> _Action item_
With the line containing "Task: Open the 'here'" as the first and the final line of the entries as the last, repeat exactly the lines in that span, including both.

*** Begin section ***

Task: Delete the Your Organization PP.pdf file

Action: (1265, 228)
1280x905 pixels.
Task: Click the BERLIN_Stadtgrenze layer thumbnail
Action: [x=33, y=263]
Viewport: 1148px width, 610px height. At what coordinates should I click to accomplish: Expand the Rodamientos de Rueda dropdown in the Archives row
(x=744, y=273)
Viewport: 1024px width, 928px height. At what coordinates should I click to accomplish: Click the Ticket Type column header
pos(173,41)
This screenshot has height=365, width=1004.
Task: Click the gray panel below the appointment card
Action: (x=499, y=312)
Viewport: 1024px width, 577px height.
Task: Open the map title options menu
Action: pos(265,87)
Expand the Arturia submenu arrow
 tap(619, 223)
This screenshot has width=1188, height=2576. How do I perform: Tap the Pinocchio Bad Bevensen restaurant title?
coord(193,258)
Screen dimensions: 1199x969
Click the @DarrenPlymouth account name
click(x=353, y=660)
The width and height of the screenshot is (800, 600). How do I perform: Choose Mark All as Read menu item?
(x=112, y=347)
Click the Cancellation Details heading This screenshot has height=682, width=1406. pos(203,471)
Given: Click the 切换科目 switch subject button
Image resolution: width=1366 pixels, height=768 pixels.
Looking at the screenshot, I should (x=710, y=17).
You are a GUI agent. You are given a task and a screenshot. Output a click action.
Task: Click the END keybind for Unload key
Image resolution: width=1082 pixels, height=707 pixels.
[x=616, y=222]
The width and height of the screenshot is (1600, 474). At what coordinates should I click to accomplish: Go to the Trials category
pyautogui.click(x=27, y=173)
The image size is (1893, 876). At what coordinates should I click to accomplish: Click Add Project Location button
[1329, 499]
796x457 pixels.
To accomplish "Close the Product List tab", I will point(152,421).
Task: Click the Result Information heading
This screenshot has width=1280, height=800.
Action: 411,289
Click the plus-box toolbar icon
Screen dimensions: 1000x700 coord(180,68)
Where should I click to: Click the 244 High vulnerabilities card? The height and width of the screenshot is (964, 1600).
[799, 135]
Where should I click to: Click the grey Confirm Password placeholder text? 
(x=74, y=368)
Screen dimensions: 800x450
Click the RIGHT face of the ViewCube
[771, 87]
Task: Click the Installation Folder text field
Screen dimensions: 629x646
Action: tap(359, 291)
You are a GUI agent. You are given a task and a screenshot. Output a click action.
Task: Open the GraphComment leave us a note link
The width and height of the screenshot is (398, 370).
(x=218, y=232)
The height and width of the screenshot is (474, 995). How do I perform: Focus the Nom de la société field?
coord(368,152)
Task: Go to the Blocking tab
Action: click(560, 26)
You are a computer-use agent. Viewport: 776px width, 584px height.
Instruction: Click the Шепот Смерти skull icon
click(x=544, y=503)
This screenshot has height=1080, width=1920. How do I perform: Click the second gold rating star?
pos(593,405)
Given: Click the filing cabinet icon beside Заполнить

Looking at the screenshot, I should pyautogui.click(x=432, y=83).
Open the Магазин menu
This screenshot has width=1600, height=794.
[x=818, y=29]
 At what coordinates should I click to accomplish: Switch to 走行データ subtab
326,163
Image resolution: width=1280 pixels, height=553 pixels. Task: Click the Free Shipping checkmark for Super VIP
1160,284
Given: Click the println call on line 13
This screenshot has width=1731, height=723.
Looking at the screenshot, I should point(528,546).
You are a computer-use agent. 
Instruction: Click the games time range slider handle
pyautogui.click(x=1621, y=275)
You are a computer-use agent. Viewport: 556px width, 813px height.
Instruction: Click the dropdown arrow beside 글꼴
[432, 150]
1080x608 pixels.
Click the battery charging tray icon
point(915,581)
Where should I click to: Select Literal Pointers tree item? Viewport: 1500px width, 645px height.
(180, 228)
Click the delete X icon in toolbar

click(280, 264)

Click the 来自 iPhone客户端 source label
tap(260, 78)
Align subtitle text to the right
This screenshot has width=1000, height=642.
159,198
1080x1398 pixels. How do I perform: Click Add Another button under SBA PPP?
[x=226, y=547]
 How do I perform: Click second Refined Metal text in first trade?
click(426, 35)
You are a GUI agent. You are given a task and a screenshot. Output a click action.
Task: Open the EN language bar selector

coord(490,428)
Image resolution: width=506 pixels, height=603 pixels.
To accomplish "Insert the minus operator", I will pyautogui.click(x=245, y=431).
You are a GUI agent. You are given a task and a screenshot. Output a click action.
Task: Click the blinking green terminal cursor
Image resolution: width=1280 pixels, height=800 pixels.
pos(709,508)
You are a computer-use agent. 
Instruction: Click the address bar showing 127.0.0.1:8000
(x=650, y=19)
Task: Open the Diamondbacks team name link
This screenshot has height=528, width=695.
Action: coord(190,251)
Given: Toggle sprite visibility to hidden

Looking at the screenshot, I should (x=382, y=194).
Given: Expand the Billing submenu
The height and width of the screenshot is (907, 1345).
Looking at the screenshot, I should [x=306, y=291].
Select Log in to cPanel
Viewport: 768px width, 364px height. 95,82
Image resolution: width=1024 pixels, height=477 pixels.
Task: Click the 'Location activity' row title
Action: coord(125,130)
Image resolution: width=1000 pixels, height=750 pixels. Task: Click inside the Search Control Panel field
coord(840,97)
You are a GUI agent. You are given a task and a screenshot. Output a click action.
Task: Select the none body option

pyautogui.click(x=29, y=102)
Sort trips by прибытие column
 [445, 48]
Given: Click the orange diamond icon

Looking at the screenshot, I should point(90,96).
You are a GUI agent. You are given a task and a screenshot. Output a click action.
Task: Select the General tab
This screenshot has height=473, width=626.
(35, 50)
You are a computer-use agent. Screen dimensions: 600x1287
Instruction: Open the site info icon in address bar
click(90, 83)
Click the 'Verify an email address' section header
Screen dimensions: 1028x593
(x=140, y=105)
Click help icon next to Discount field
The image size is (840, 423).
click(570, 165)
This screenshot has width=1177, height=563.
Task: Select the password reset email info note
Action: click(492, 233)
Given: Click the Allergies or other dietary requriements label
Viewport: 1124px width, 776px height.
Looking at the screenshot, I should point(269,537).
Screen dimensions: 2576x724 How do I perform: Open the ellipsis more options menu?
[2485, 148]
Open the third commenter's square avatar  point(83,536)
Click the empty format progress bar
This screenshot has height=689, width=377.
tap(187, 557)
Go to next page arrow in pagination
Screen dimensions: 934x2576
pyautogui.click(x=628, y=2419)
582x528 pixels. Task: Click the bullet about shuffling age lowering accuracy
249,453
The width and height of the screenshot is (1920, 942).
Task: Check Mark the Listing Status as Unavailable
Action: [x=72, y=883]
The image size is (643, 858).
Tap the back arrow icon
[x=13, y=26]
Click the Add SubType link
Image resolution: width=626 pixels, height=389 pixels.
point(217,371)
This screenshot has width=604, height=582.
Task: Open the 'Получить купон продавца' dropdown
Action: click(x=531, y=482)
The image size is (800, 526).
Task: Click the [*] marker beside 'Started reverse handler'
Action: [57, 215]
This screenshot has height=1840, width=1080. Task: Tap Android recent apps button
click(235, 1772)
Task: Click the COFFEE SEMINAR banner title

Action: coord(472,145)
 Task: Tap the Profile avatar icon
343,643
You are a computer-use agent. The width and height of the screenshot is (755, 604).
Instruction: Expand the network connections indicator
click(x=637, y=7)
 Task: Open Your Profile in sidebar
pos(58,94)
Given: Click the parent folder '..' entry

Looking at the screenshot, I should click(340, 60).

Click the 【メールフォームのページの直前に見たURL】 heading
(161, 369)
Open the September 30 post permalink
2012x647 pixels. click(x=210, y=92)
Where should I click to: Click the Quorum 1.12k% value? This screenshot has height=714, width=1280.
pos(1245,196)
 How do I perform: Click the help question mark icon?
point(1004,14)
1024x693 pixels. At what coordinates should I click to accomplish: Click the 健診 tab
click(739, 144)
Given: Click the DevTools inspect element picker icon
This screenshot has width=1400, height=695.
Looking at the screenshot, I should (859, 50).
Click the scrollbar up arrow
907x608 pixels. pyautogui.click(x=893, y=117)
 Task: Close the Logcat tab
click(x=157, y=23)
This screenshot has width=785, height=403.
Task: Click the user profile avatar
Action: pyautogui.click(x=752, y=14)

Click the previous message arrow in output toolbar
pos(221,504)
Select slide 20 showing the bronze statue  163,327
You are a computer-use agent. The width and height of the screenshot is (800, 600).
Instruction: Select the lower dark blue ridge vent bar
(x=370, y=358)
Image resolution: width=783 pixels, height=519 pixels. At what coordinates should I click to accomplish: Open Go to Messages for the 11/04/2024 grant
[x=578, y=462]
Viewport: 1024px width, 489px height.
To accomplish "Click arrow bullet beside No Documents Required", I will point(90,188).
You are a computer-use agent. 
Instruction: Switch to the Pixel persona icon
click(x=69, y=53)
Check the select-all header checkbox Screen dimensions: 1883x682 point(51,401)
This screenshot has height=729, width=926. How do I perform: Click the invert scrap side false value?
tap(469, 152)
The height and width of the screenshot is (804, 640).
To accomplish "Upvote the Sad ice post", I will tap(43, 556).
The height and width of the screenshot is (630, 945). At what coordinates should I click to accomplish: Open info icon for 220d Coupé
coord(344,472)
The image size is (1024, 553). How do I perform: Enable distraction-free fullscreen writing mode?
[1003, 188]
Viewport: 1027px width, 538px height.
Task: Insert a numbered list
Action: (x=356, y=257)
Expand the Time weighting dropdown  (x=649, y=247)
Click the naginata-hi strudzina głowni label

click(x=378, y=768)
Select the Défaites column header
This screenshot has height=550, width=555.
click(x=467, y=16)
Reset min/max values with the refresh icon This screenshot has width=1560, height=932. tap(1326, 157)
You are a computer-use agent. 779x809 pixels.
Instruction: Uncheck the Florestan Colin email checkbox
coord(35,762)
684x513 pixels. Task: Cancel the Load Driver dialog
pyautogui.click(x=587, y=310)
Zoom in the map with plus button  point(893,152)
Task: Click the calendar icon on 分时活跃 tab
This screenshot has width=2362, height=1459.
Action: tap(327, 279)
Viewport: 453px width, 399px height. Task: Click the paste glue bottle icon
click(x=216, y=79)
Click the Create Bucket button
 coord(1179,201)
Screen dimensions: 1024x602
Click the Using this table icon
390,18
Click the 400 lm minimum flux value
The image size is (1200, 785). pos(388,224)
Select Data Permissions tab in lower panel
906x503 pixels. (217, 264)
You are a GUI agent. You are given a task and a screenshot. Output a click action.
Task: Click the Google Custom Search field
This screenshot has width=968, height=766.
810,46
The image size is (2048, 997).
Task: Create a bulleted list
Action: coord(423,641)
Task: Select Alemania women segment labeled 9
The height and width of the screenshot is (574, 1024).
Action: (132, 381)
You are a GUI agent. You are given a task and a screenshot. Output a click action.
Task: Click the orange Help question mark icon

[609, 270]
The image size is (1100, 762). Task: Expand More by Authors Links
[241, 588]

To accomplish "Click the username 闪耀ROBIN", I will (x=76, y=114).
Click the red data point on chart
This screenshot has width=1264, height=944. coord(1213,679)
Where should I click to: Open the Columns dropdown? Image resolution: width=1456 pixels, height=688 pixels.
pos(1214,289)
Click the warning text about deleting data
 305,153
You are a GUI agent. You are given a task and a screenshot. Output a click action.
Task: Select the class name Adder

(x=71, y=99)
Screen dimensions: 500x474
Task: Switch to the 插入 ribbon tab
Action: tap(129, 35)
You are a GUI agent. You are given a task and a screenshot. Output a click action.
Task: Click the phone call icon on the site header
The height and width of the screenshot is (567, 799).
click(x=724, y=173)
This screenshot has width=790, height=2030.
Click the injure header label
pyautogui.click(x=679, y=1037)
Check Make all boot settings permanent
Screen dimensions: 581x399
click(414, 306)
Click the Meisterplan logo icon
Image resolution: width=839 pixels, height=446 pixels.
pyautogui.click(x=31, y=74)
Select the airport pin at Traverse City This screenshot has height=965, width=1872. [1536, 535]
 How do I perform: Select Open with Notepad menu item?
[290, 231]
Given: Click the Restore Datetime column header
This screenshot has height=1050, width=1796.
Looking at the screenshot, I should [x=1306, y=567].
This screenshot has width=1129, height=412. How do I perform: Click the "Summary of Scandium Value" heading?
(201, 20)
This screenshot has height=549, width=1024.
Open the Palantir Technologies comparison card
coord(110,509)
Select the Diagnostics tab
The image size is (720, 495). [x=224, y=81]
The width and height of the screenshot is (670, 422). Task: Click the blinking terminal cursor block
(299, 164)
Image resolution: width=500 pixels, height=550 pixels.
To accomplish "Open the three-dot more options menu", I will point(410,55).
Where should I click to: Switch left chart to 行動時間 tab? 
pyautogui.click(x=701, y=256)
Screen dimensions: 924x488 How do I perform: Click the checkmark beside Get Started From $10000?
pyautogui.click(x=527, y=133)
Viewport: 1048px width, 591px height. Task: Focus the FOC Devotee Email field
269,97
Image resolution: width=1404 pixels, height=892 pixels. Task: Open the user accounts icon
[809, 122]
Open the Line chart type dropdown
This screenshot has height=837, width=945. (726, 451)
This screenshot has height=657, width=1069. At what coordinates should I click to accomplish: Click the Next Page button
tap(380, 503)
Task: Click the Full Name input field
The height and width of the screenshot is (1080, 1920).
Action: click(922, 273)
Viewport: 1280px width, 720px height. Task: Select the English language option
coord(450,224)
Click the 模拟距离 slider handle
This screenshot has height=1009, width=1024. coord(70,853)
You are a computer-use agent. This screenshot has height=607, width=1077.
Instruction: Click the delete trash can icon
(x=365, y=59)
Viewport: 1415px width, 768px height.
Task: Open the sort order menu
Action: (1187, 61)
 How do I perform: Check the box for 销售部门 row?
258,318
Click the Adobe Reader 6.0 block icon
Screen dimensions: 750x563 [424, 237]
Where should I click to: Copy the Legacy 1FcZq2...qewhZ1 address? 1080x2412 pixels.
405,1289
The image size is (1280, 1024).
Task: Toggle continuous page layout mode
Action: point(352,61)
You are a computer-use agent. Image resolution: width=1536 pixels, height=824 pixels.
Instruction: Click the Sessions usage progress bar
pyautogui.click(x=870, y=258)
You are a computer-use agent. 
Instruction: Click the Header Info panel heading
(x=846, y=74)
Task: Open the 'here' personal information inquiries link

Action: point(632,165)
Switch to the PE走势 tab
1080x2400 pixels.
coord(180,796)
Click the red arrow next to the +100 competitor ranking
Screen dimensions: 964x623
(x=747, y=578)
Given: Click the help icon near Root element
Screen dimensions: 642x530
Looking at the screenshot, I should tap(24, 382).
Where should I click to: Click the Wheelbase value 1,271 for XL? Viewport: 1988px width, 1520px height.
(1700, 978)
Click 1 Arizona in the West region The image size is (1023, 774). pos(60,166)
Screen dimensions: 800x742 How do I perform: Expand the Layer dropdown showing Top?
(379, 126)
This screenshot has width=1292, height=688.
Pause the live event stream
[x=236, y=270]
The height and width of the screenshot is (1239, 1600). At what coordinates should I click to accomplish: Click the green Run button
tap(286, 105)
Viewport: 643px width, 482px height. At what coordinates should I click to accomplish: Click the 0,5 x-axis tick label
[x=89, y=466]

*** End section ***

> _Expected output_
Task: Open the 'here' personal information inquiries link

Action: point(632,165)
Switch to the PE走势 tab
1080x2400 pixels.
coord(180,796)
Click the red arrow next to the +100 competitor ranking
Screen dimensions: 964x623
(x=747, y=578)
Given: Click the help icon near Root element
Screen dimensions: 642x530
Looking at the screenshot, I should tap(24, 382).
Where should I click to: Click the Wheelbase value 1,271 for XL? Viewport: 1988px width, 1520px height.
(1700, 978)
Click 1 Arizona in the West region The image size is (1023, 774). pos(60,166)
Screen dimensions: 800x742 How do I perform: Expand the Layer dropdown showing Top?
(379, 126)
This screenshot has width=1292, height=688.
Pause the live event stream
[x=236, y=270]
The height and width of the screenshot is (1239, 1600). At what coordinates should I click to accomplish: Click the green Run button
tap(286, 105)
Viewport: 643px width, 482px height. At what coordinates should I click to accomplish: Click the 0,5 x-axis tick label
[x=89, y=466]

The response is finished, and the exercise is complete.